Railway station in Perth, Western Australia

North Fremantle railway station is a railway station on the Transperth network. It is located on the Fremantle line, 16.2 kilometres from Perth, serving the Fremantle suburb of North Fremantle.

==History==
The original North Fremantle station on the north side of Tydeman Street opened in 1881.

The station and yard was linked to the Rocky Bay line, during the existence of the life of the branch line. It was also linked to the Leighton Marshalling Yard, and the railway lines in the grounds of North Wharf of Fremantle Harbour.
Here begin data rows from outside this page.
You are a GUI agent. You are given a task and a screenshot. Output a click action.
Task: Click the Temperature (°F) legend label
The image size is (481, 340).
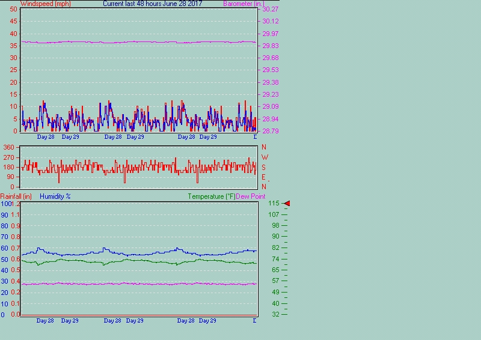[212, 196]

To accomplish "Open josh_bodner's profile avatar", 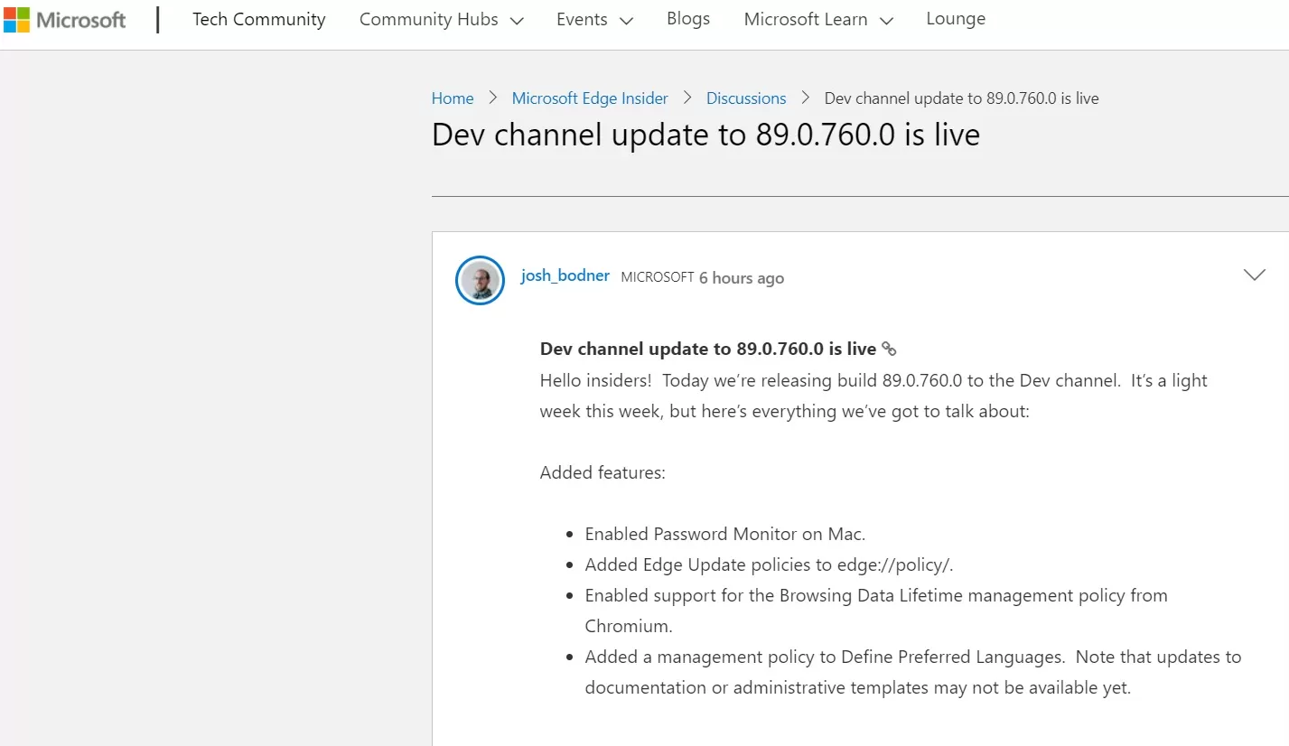I will tap(480, 280).
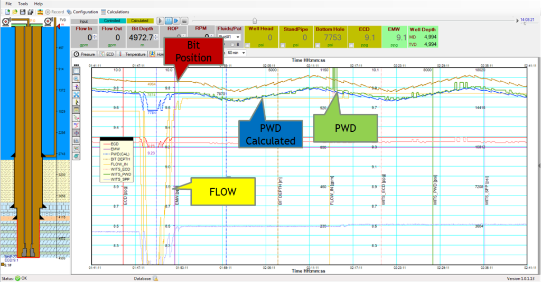Click the Open folder toolbar icon

pos(14,12)
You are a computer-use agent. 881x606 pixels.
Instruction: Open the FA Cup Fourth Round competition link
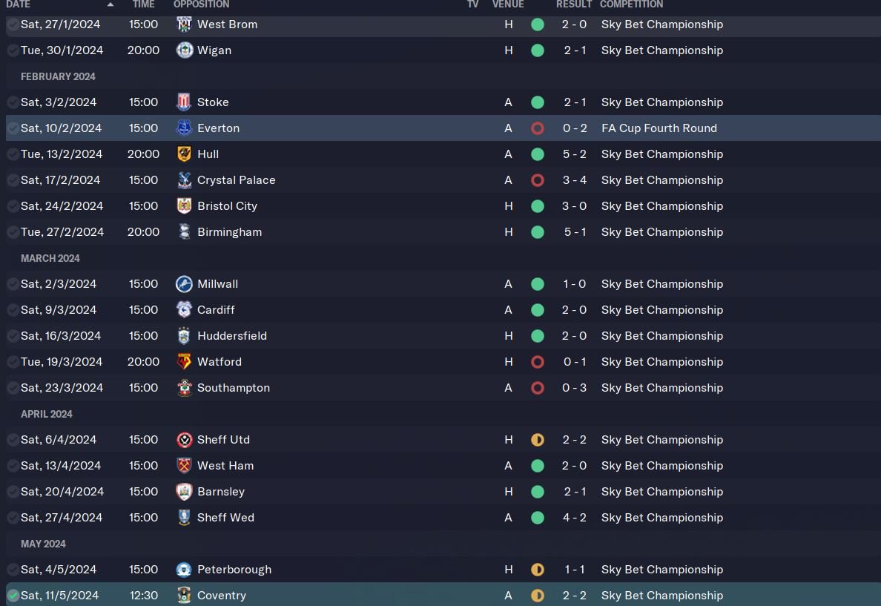(659, 128)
In 1964, a new station halt opened in conjunction with a new Fremantle Railway Bridge with the original site redeveloped as a diesel locomotive depot.
On 28 July 1991 as part of the electrification of the line, a new station opened 800 metres to the north also replacing Leighton station that was a further 700 metres further north.

From 2034, North Fremantle station's platforms are planned to be extended to the north to accommodate six-car trains.

==Services==
=== Train services ===

North Fremantle station is served by Transperth Fremantle line services from Fremantle to Perth that continue through to Midland via the Midland line.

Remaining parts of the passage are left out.